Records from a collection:
☆ ☆ ☆ ☆ ☆

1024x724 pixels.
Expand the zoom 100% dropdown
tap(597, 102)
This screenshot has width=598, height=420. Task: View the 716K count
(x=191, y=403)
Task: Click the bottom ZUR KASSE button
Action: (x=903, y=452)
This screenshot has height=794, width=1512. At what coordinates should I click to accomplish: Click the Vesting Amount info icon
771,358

☆ ☆ ☆ ☆ ☆

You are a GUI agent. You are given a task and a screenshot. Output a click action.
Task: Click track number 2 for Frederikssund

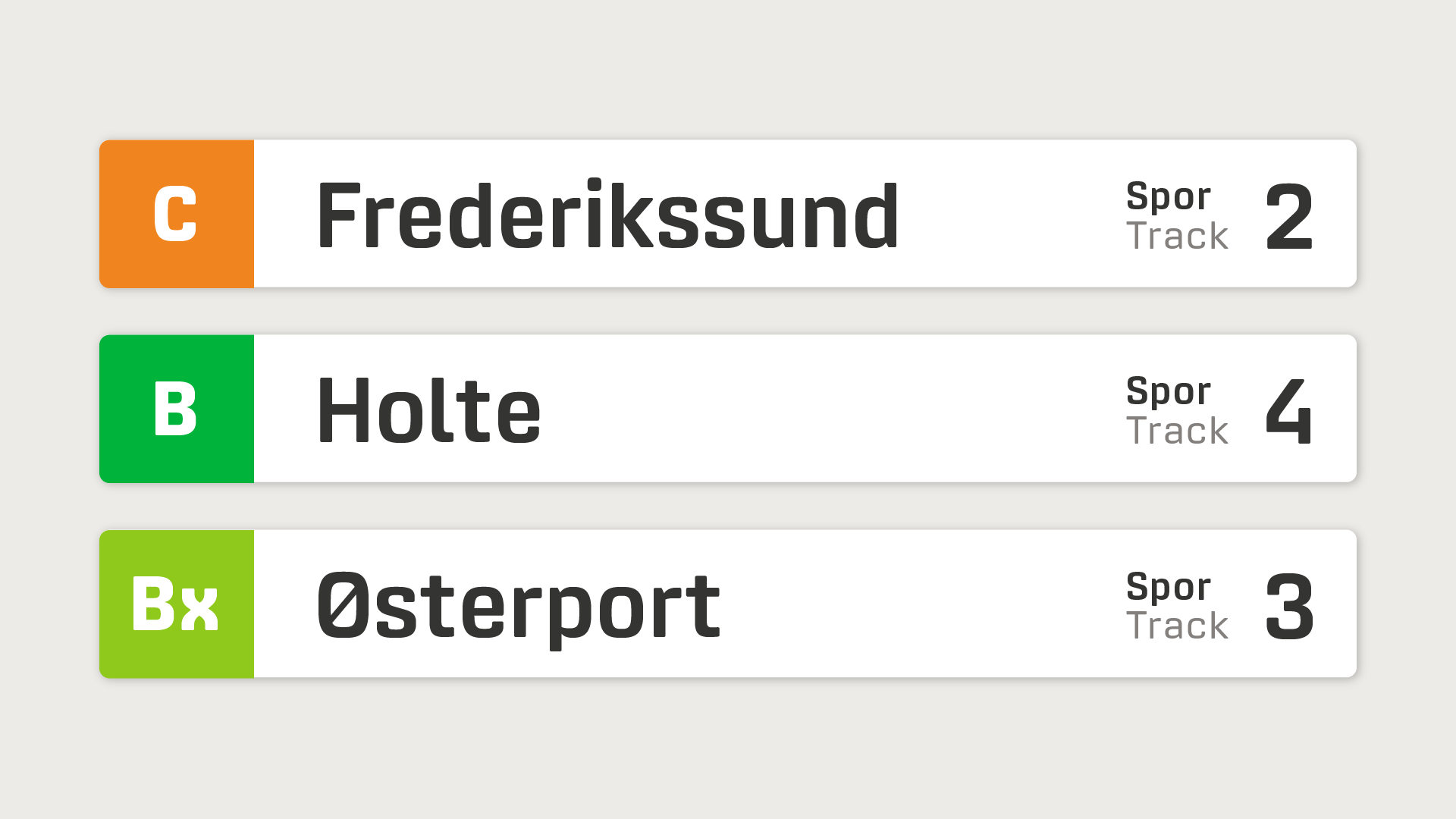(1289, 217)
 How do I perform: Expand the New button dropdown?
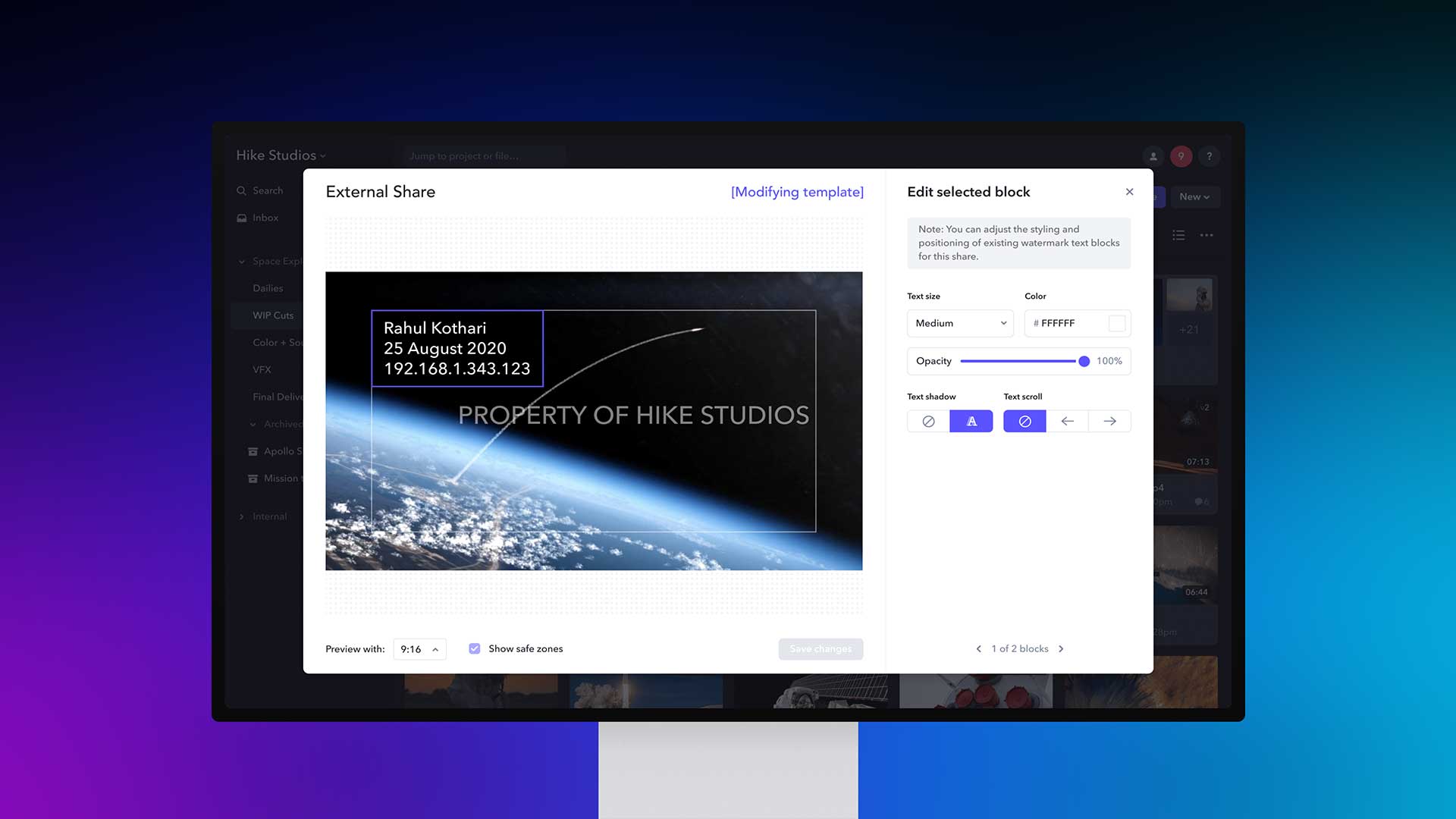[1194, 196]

☆ ☆ ☆ ☆ ☆

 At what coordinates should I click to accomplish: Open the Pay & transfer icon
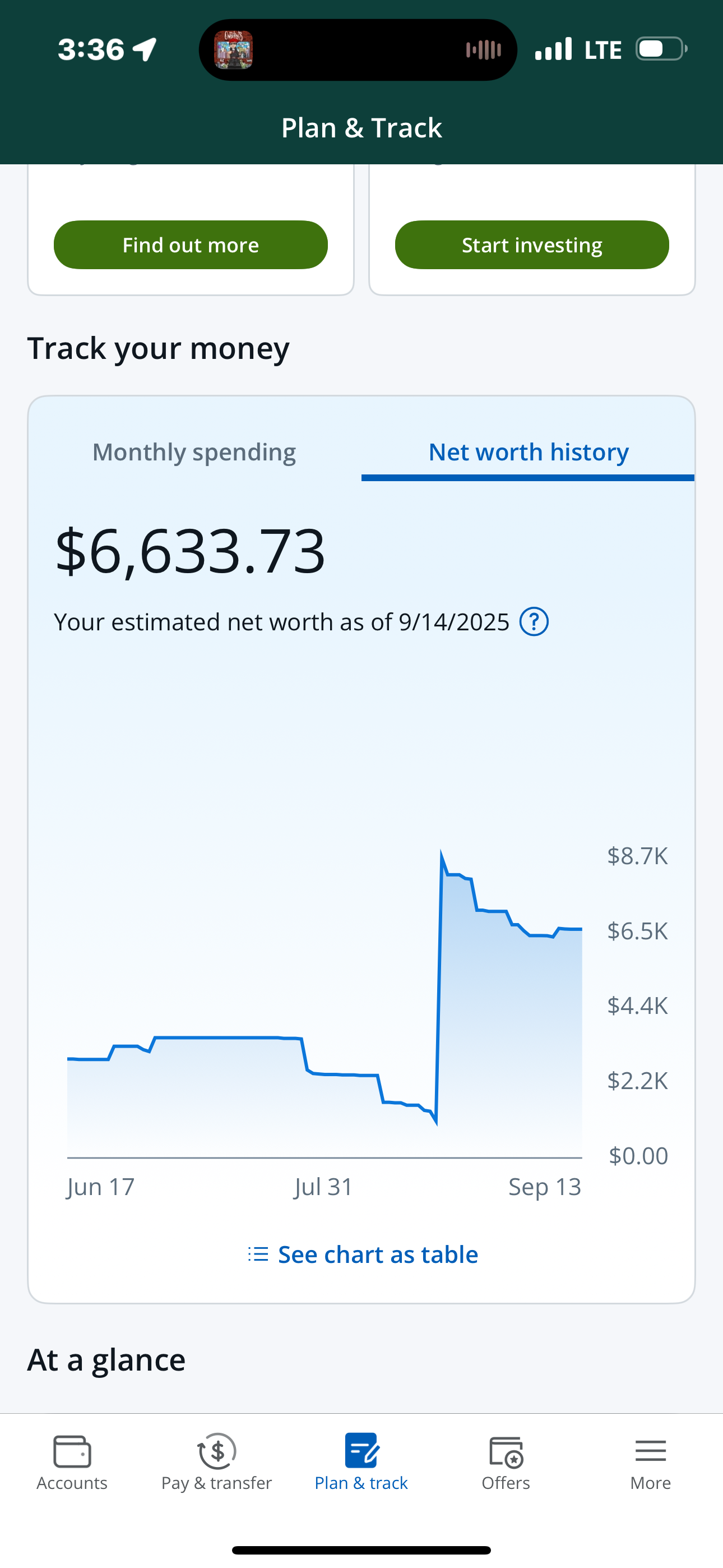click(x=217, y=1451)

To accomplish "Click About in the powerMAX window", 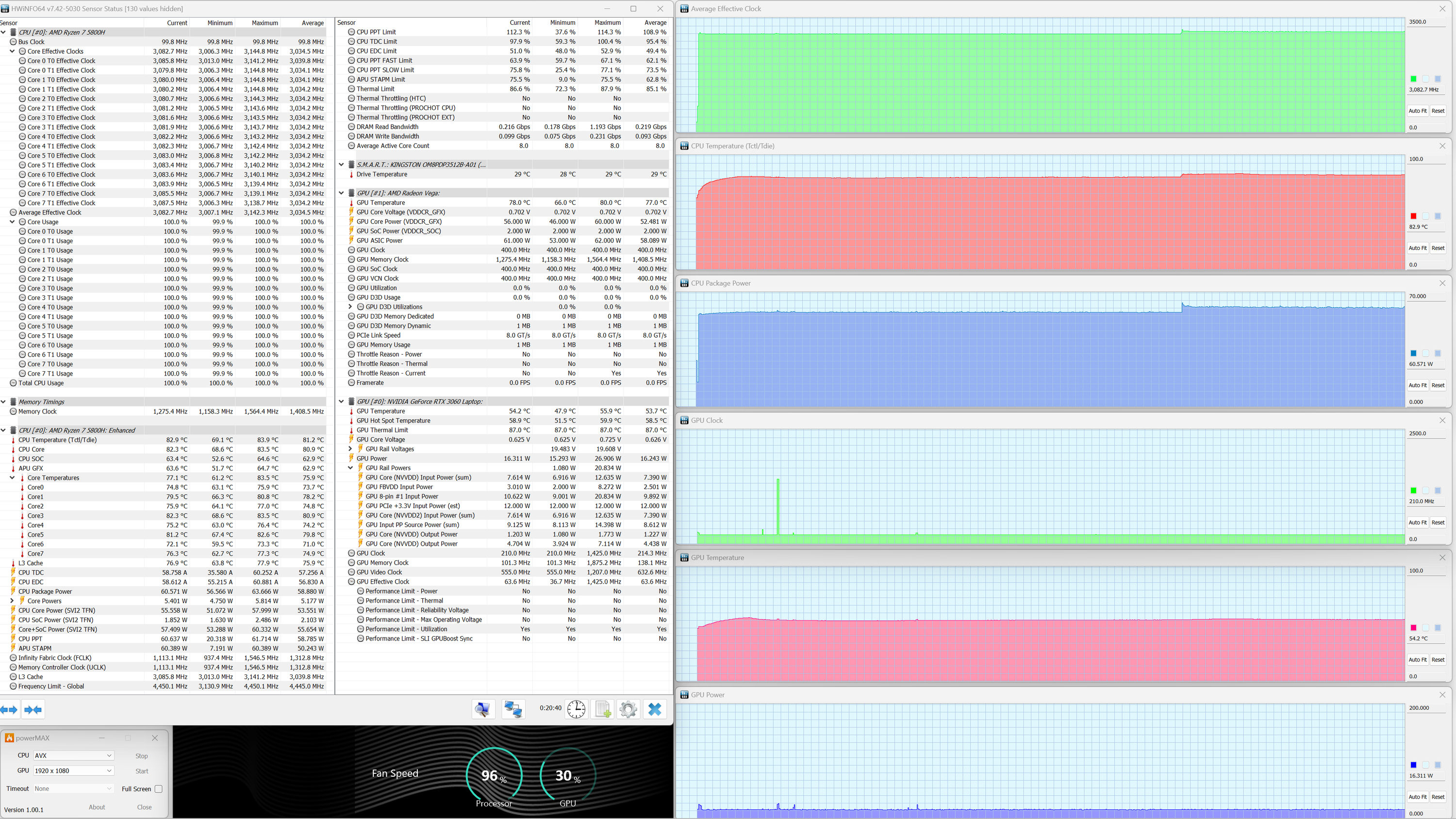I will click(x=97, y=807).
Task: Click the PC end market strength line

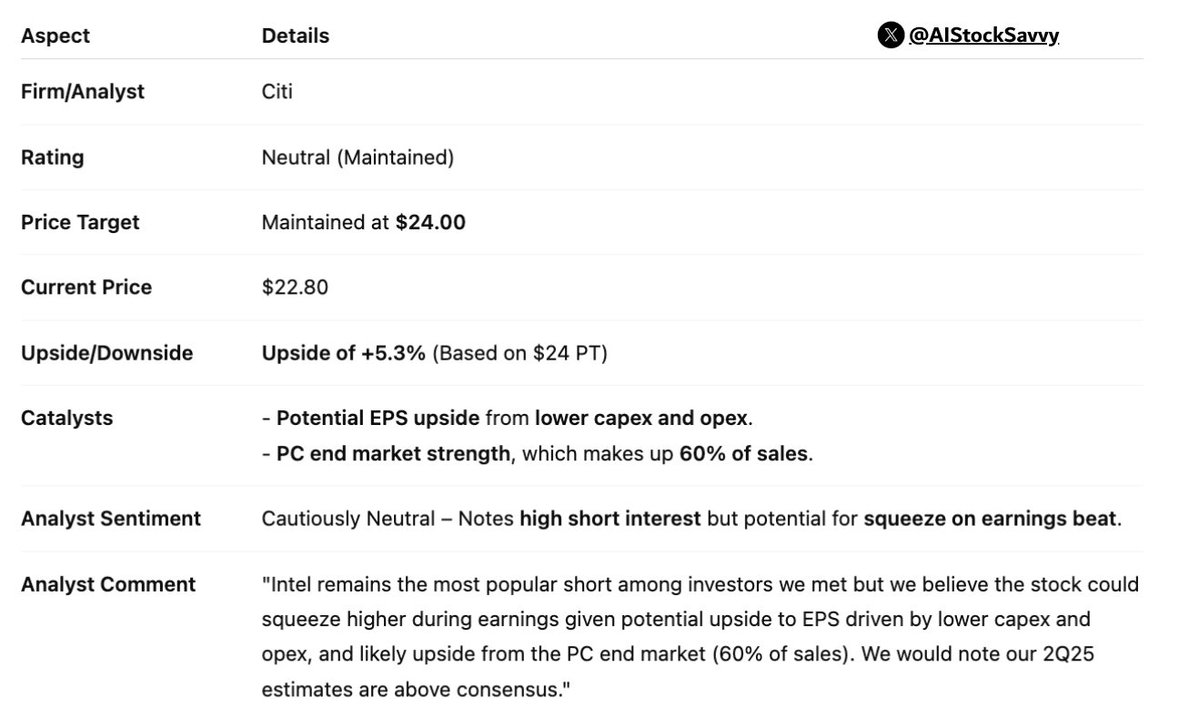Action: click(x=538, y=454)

☆ ☆ ☆ ☆ ☆

▸ **WHAT YOU SHOULD DO**
Copy the entries above word for word, from the line containing "1024x724 pixels." through the line containing "Action: (x=903, y=452)".

▸ **RESPONSE BELOW**
1024x724 pixels.
Expand the zoom 100% dropdown
tap(597, 102)
This screenshot has width=598, height=420. Task: View the 716K count
(x=191, y=403)
Task: Click the bottom ZUR KASSE button
Action: (x=903, y=452)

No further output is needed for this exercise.